Called alternately Burt (after the dead stunt man) or Lucky (for his death-defying antics), he falls for the leading lady, Nina Franklin (Barbara Hershey), and becomes increasingly convinced that the director is trying to kill him.

Eli's motivations for making Lucky his thrall are entirely unclear. Why would he cast a total novice in such an important role, knowing he could screw up at any time and lead to another accident? Eli delights in demonstrating to Lucky that his crew will do anything he tells them to, including pretending that he's the dead stunt man. If that's the case, then why wouldn't he just choose another one of his real stunt men to impersonate the fallen one?

The sequences where the movie-within-the-movie are being shot are massive action set-pieces that last up to 10 minutes, as Lucky falls through roofs, climbs towers, is shot at with (he hopes) blanks and other astonishing feats.

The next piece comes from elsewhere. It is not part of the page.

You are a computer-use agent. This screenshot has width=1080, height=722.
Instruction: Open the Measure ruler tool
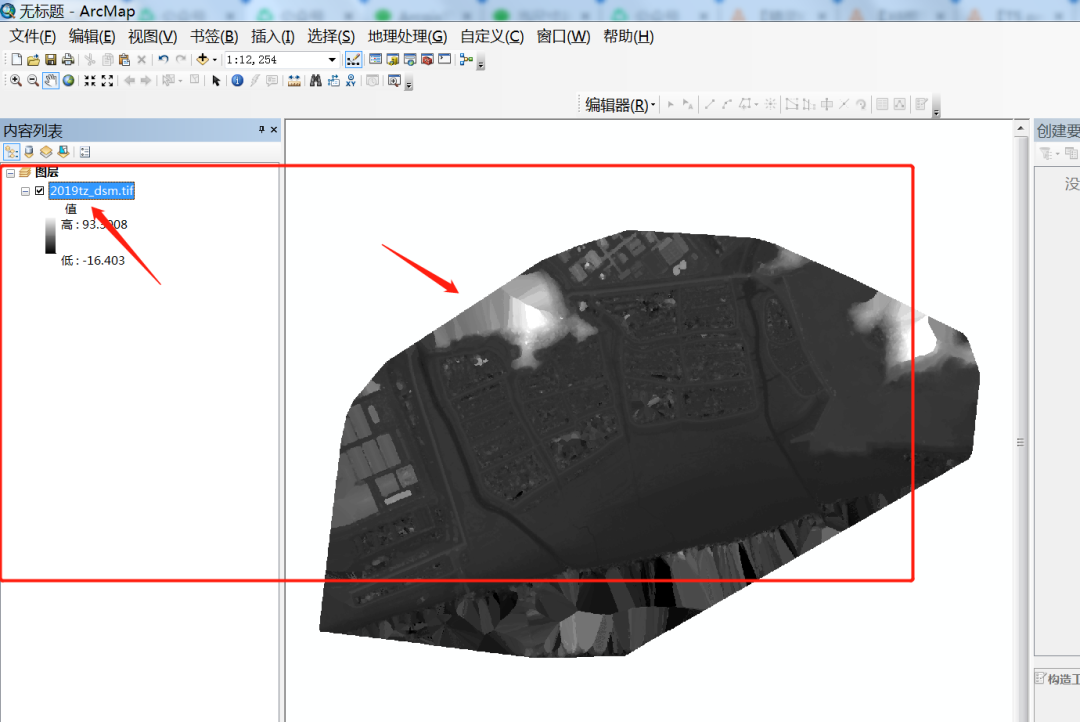[x=294, y=81]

Rush makes the choice to present the film shoot as if it would actually play out this way, with one long continuous take. If one were to try to do that, it would involve hundreds of crew members and extras, dozens of cameras and a logistical challenge that would make the planning of D-Day look like roshambo.

In reality, Rush must've used dozens of set-ups to achieve this bit of fakery. Nowadays, when knowledge about filmmaking techniques is pretty common, this would seem ridiculous. I wonder if back in 1980 audiences were really ignorant enough to swallow this hoo-hah.

Railsback strains mightily to bring some semblance of continuity to his character, but he's fighting the script. One moment Lucky/Cameron is serene and charming, and the next he's angrily relating his brutal attack on a police officer, spitting out the words like they're poisonous to his mouth. A little later, he's laughing and canoodling with Nina.

Some critics, notably Pauline Kael, hailed "The Stunt Man" as a brilliant bit of subversive filmmaking. That's quite a leap without a net.